■ **WORK ITEM**
Give each entry back by retyping it exactly as written.

=== Begin Enclosure ===

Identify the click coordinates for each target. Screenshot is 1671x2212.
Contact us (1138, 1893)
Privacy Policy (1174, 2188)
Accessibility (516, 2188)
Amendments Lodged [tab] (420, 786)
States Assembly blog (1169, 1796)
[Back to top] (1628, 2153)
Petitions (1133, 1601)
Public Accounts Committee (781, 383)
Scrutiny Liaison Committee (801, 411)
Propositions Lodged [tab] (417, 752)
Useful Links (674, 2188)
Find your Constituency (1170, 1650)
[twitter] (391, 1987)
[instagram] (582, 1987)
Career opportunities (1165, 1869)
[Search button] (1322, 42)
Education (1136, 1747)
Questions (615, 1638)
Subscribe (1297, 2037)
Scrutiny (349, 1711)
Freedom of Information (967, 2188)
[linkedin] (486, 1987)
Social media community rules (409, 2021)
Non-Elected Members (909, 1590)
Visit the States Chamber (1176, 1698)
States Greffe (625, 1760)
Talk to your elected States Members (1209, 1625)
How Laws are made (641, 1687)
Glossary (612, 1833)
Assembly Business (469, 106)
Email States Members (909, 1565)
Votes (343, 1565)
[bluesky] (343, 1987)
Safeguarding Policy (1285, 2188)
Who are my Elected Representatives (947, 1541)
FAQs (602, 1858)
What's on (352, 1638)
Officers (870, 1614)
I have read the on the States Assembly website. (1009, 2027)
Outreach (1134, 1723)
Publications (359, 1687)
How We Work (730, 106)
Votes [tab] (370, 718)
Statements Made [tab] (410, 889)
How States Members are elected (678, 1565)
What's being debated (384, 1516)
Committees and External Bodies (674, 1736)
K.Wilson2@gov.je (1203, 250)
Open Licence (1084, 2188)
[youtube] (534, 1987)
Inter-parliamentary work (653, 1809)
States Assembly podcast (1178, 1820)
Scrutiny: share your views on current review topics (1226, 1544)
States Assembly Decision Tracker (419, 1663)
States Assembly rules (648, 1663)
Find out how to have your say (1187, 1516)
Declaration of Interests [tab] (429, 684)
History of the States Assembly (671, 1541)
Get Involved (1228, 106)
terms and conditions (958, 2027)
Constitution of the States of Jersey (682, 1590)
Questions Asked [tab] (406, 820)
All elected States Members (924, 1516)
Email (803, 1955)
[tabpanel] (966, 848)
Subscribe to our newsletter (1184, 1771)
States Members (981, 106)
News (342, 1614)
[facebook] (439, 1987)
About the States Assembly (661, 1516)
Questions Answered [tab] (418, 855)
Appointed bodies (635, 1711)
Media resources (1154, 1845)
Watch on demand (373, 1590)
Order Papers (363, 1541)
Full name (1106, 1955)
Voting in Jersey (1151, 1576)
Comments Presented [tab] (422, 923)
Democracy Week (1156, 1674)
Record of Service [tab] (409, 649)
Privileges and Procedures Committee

=== End Enclosure ===

■ **ANSWER SECTION**
Identify the click coordinates for each target. Screenshot is 1671x2212.
Contact us (1138, 1893)
Privacy Policy (1174, 2188)
Accessibility (516, 2188)
Amendments Lodged [tab] (420, 786)
States Assembly blog (1169, 1796)
[Back to top] (1628, 2153)
Petitions (1133, 1601)
Public Accounts Committee (781, 383)
Scrutiny Liaison Committee (801, 411)
Propositions Lodged [tab] (417, 752)
Useful Links (674, 2188)
Find your Constituency (1170, 1650)
[twitter] (391, 1987)
[instagram] (582, 1987)
Career opportunities (1165, 1869)
[Search button] (1322, 42)
Education (1136, 1747)
Questions (615, 1638)
Subscribe (1297, 2037)
Scrutiny (349, 1711)
Freedom of Information (967, 2188)
[linkedin] (486, 1987)
Social media community rules (409, 2021)
Non-Elected Members (909, 1590)
Visit the States Chamber (1176, 1698)
States Greffe (625, 1760)
Talk to your elected States Members (1209, 1625)
How Laws are made (641, 1687)
Glossary (612, 1833)
Assembly Business (469, 106)
Email States Members (909, 1565)
Votes (343, 1565)
[bluesky] (343, 1987)
Safeguarding Policy (1285, 2188)
Who are my Elected Representatives (947, 1541)
FAQs (602, 1858)
What's on (352, 1638)
Officers (870, 1614)
I have read the on the States Assembly website. (1009, 2027)
Outreach (1134, 1723)
Publications (359, 1687)
How We Work (730, 106)
Votes [tab] (370, 718)
Statements Made [tab] (410, 889)
How States Members are elected (678, 1565)
What's being debated (384, 1516)
Committees and External Bodies (674, 1736)
K.Wilson2@gov.je (1203, 250)
Open Licence (1084, 2188)
[youtube] (534, 1987)
Inter-parliamentary work (653, 1809)
States Assembly podcast (1178, 1820)
Scrutiny: share your views on current review topics (1226, 1544)
States Assembly Decision Tracker (419, 1663)
States Assembly rules (648, 1663)
Find out how to have your say (1187, 1516)
Declaration of Interests [tab] (429, 684)
History of the States Assembly (671, 1541)
Get Involved (1228, 106)
terms and conditions (958, 2027)
Constitution of the States of Jersey (682, 1590)
Questions Asked [tab] (406, 820)
All elected States Members (924, 1516)
Email (803, 1955)
[tabpanel] (966, 848)
Subscribe to our newsletter (1184, 1771)
States Members (981, 106)
News (342, 1614)
[facebook] (439, 1987)
About the States Assembly (661, 1516)
Questions Answered [tab] (418, 855)
Appointed bodies (635, 1711)
Media resources (1154, 1845)
Watch on demand (373, 1590)
Order Papers (363, 1541)
Full name (1106, 1955)
Voting in Jersey (1151, 1576)
Comments Presented [tab] (422, 923)
Democracy Week (1156, 1674)
Record of Service [tab] (409, 649)
Privileges and Procedures Committee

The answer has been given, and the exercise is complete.